In Qigong, we have learned and practice daily the standing Eight Pieces of Brocade as well as the Four Seasons Qigong (the sequence for all seasons). Additionally, we are still learning the twelve patterns for White Crane Qigong which forms the basis for the internal mechanics Dr. Yang incorporates in his Taijiquan form. We do our daily one-hour morning sitting Embryonic Breathing meditation with recovery sequence. We are almost done reading, analyzing and discussing Dr. Yang's 30 year old book, The Root of Chinese Qigong. We meet with him twice weekly to discuss our questions and express/exchange our opinions. Our goal is to finish this book by early November and then proceed to focus on the Embryonic Breathing book and practice in more detail. We recently revamped our schedule to include a group practice period for Qigong with the hopes that it may evolve into a study group to research, document, and publish the affects of Qigong practice.

Now that most of us have acclimated to the written schedule and the other demands of living communally (cooking, chores, etc.), time seems to be moving faster. Although our winter break is nine weeks away and it seems like I've been here far longer than just six weeks, I feel that time approaching quickly. The next couple of months will continue to lay a foundation for how the three years will be. I still pinch myself when I realize how fortunate I am to be here. It's a Blessing!

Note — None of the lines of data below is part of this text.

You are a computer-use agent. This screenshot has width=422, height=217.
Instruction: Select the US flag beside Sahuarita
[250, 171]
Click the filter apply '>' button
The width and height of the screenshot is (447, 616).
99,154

Unfortunately, I'm unable to post photos for you in this blog. Our internet connection is tightly regulated and difficult to up/download at times. Last month, Dr. Yang's family came to visit him for several days and the senior students put on a demonstration for them. I'll either include photos next blog entry or send you a separate email directing you to where you can log into to just see photos and/or the video that was taken that day. Watching them perform was very inspiring for me to see such grace and control of body, mind, emotions, and spirit. We're told that somewhere along the way of our training in the 3-Year Program, we will be called upon to demonstrate our skills as well.

Dr. Woodbine


  1. Wow!! You've just fed me generously on what to do when the 'zones of discomfort' appear! Your physical routine, and the consistency of it, also serves as a great reminder to get back in the game. I'm also reminded to be patient with my body (and mind) as it makes its adjustments to change. Thank you Doc for sharing. Be well!!

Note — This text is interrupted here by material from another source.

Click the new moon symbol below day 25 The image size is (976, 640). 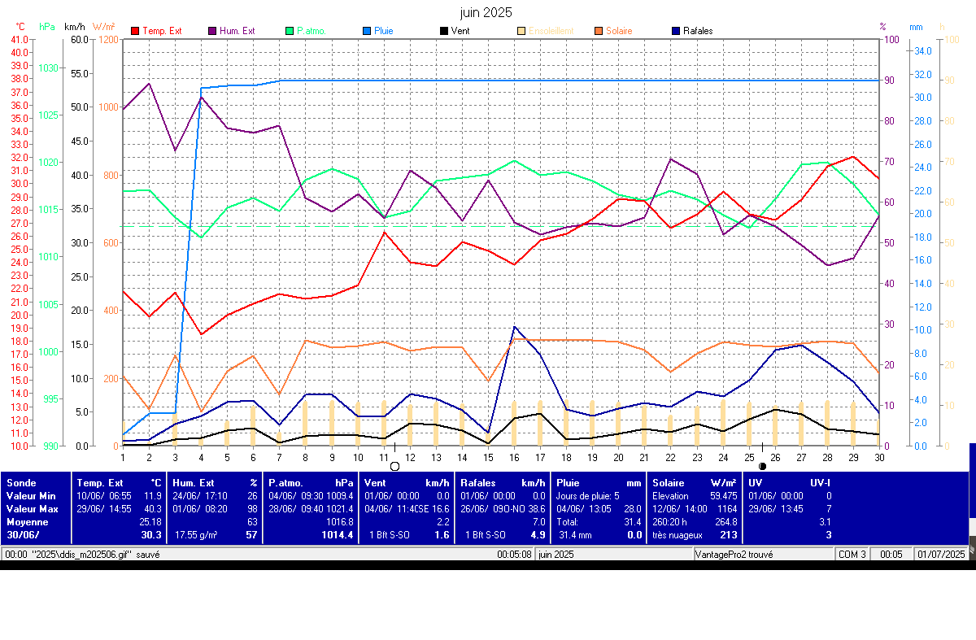tap(762, 466)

  2. Wow!! You've just fed me generously on what to do when the 'zones of discomfort' appear! Your physical routine, and the consistency of it, also serves as a great reminder to get back in the game. I'm also reminded to be patient with my body (and mind) as it makes its adjustments to change. Thank you Doc for sharing. Be well!!

  3. I understand the fear and the difficulty of "continuing the march" through the discomfort. Gratitude for it is something I am still working on but it does help keep things in perspective. Really enjoyed speaking with you at mealtime Doc. Blessings to all those who continue their dedication to The Arts on the Mtn.